CHD7-regulated enhancers are enriched for proneural transcription factor motifs
A comparison of HOCOMOCO Mouse v11 CORE database transcription factor motifs enrichened within regulatory elements linked to CHD7 by SEA tool from MEME suite. Left panel describes TFClass family each transcription factor belongs to. Middle heatmap of q-values for significant SEA motif-enrichment results (P<0.05, Q<0.05) for genomic regions with ATAC peaks that are direct targets of CHD7 with CHD7 occupancy and change in accessibility in Chd7-deficient GCps (DA & CHD7), those that alter accessibility upon CHD7 depletion but do not display CHD7 occupancy in WT (DA no CHD7) and those which display CHD7 recruitment but do not alter accessibility upon CHD7 depletion (CHD7 no DA).
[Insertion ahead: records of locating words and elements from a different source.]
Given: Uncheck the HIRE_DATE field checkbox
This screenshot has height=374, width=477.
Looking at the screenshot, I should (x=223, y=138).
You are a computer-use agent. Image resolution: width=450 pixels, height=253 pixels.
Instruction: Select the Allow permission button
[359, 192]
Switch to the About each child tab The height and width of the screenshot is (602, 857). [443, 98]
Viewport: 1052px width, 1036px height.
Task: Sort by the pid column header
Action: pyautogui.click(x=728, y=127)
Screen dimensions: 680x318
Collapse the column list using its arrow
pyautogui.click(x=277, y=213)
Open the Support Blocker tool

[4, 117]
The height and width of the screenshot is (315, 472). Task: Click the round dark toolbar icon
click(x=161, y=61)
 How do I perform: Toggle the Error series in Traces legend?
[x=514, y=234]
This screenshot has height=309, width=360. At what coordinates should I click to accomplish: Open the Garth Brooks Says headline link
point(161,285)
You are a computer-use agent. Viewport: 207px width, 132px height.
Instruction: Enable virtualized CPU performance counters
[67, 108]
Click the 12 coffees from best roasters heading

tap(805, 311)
White boxes denote no statistically significant enrichment. RNA expression level of transcription factors in WT GCps (n=2) is shown in right panel and color of bar indicates if the RNA expression level of that factor is unchanged in Chd7-depleted GCps (blue), upregulated (green) or downregulated (purple).

Comparison between our pcHi-C data from P7 mouse GCps and Hi-C data from P4 mouse cerebellum by Reddy et al.
(A) Overlap of promoters with distal interactions identified in Reddy et al (green) vs. pCHiC (blue). (B) Sankey diagram demonstrating the number of E-P interactions from Reddy et al dataset replicated in the pCHiC data along with regions that are unique to the Reddy et al data, illustrating the proportion of the the E-P interactions that we would not expect to replicate in our data due to the technical design of the capture experiment. A substantial subset of Reddy E-P interactions were not found in our data due to technical differences (promoters not captured in our study), bioinformatic reasons (removal of bait-to-bait interactions. For some of the Reddy E-Ps, no interactions were identified in our data, or different potential enhancers (PIFs) were found, which might reflect differences in cell type and developmental timing.